7. The method for wind-induced vibration fatigue testing of composite post insulators according to claim 1, characterized in that, The step of determining the cumulative number of cycles corresponding to the equivalent displacement cycle amplitude within a preset service life based on the wind speed statistics and the equivalent displacement cycle amplitude includes: Obtain the equivalent wind speed and the annual average duration of occurrence corresponding to the equivalent wind speed from the wind speed statistics; The number of cycles the equivalent displacement cyclic amplitude experiences within a single simulation duration is counted. The cumulative number of cycles within the preset service life is calculated based on the average annual occurrence duration and the number of cycles experienced. The calculation formula is as follows: In the formula, For the first l The cumulative number of cycles corresponding to the equivalent displacement cycle amplitude of the level. The first equivalent wind speed indivual, The total number of equivalent wind speeds simulated. N 短时,w The number of cycles experienced within the w-th equivalent displacement cycle amplitude. T 年均,,w For the first The annual average duration of occurrence of the aforementioned equivalent wind speed. T 短时,w For the first The duration of a single simulation for each equivalent wind speed, Y The preset service life is defined as follows.
8. The method for wind-induced vibration fatigue testing of composite post insulators according to claim 1, characterized in that, The fatigue test, which applies a preset frequency vibration load to the composite post insulator based on the equivalent displacement cycle amplitude and the cumulative number of cycles, includes: The composite post insulator is vertically fixed in the test device. A preset mass counterweight, displacement sensor and force sensor are installed in the top area of the composite post insulator, and a strain sensor is arranged in the bottom area of the composite post insulator. A displacement load of a preset frequency is applied to the composite post insulator, and a fatigue test is conducted according to the equivalent displacement cycle amplitude and the cumulative number of cycles.
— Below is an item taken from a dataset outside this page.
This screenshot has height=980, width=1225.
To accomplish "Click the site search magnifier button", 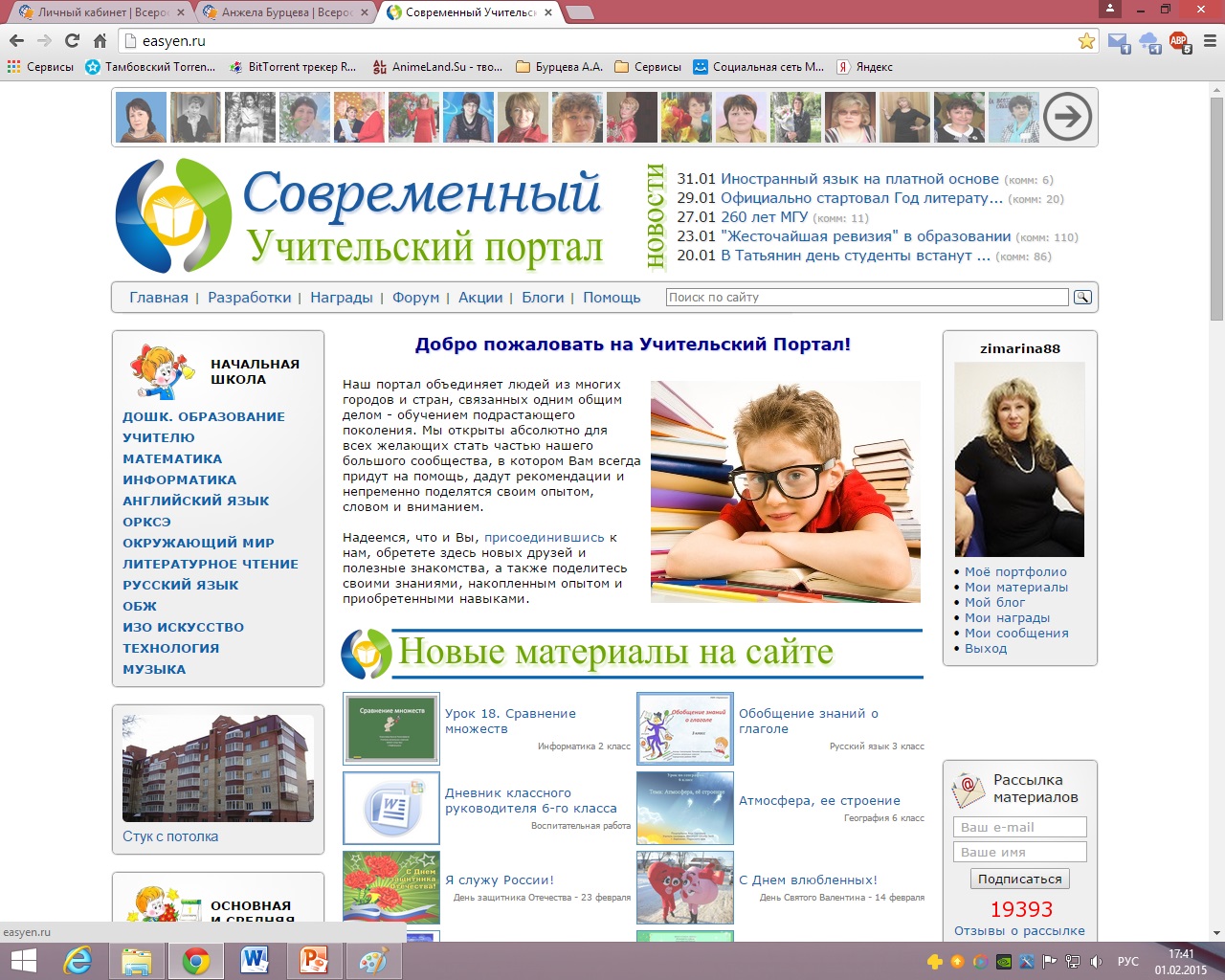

9. The method for wind-induced vibration fatigue testing of composite post insulators according to claim 1, characterized in that, The step of performing a hammer impact test on the composite post insulator after the fatigue test to determine whether the composite post insulator has failed due to fatigue includes: The fundamental frequency attenuation rate of the composite post insulator was obtained using a hammer impact test. If the fundamental frequency attenuation rate is greater than or equal to a preset threshold, the composite post insulator is deemed to have failed and the test is terminated.
10. The method for wind-induced vibration fatigue testing of composite post insulators according to claim 9, characterized in that, The preset threshold value ranges from 5% to 15%.